* **TEXT**
So, when the doctors said two weeks ago that you would soon be gone, I had trouble believing it. On that last night of winter, after being in a coma all day, you opened your eyes one last time and looked into the eyes of your children and granddaughter and struggled so hard to silently mouth the words over and over, "I love you. I love you." You were not alone.



Dad, please be assured, the one thing that was always constant in our lives was the knowledge of your great love of family and mankind. I am so very lucky to have been born into this wonderful family.



I love you, Bev

The Candyman

March 31, 2006

I was saddended to learn of the passing of "Ruffles the Clown." We crossed paths frequently in area Parades. He was in character as "Ruffles the Clown" and I in costume as "The Candyman." Before the Parades started we had time for some "serious" clown conversation. During those times we only knew each others clown names. But in reading the story of his life I found we had many work related discussions in the late 1950's. As part of his plumbing business,when a line was clogged or needed to be replaced, he would call the City of San Diego Sewerage Division to request sewer lateral locations. I answered many of those calls to provide information from city maps and records. Now and then he would stop into the office to verify a difficult location.

His passing leaves a void in many lives, but the smiles he created over the years live on in the faces of those whose lives he brightened.

"The Candyman"

JANET KRUK BROWN

March 29, 2006

I am sorry to hear about your father's passing. I remember many happy times with your family on Crane Street.

* **BRIEF 1**
Please return the memorial tributes from "Dad, please be" to "this wonderful family.", word for word.
* **BRIEF 2**
Write the next part of the memorial tributes, starting after their final sentence.
The records after the memorial tributes are unrelated to them.

* **STUDY MATERIAL**
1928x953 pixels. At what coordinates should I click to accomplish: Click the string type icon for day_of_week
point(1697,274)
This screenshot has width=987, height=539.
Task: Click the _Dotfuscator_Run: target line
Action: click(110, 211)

* **RESULT 1**
Dad, please be assured, the one thing that was always constant in our lives was the knowledge of your great love of family and mankind. I am so very lucky to have been born into this wonderful family.

* **RESULT 2**
Kathy "Grandma Huggs" Cannon

March 29, 2006

I had the opportunity to participate in the celebration of Ruffles 90th Birthday (along with other members of the San Diego All Star Clown Club) Since I had heard so many wonderful things about him, I was thrilled to finally meet him.

Ruffles' family were all so kind to allow us to share this occassion with them. It was a FUN day that I will always remember. Since then, everyday as I drive on the 125 Fwy. just passed the 94 Fwy. I always wave hello to Ruffles.
I know he will be missed by his family and everyone that knew him. I was Blessed to see his big beautful smile in person and meet his loving family.
My love and sympathy goes out to all.

Ruth Anne (Sarofeen) Grabowski

March 27, 2006

Thoughts and prayers to Aunt Fran & family. I'll never forget the time I spent with Uncle Ernie & Aunt Fran back in 1985/1986 when I got to visit with them. Always looked forward to "Ruffles" visits to Boston and all of the balloon animals anyone could ever ask for!

michael thomaselli

March 27, 2006

words cannot describe the sorrow iam feeling at the passing of mr ernie john. my heart goes out to his family .i know what they are feeling as my father passed away two years ago and i remember seeing ernie john there at my fathers wake at the elks club. I will never forget how he use to come by my parents house about once a week to stop and chat with my mom and dad and us boys if we happened to be there that day . he was always so kind and likeable and always full of life and of stories about the days events or some past rememberance.even after he stopped coming by due to his health we would alway ask dad how ernie johns was doing or if he saw him at the elks club .mr john was certainly one of a kind and he will sadly be missed by me and my family .when i would drive down palm ave. in lemon grove i would always look off of the bridge they built that cut through his property hoping to see him there but usually it was his plumbing van or even before that all the ducks that would be running around the yard that was the first time i meet him was back when he had the ducks and my brother and paul john were doing some work on the house , that long ago. thank you for letting me share that with you he will always be in my memories.

Barbara Lopez

March 27, 2006

Mr. John was a great neighbor for the 28 years that we lived on the same street. We lived two houses away and he was always good to my boys and let them play and ride their motorcycle in the field behind his house. We remember him as the clown, too. He was appreciated for all the great work he did for others.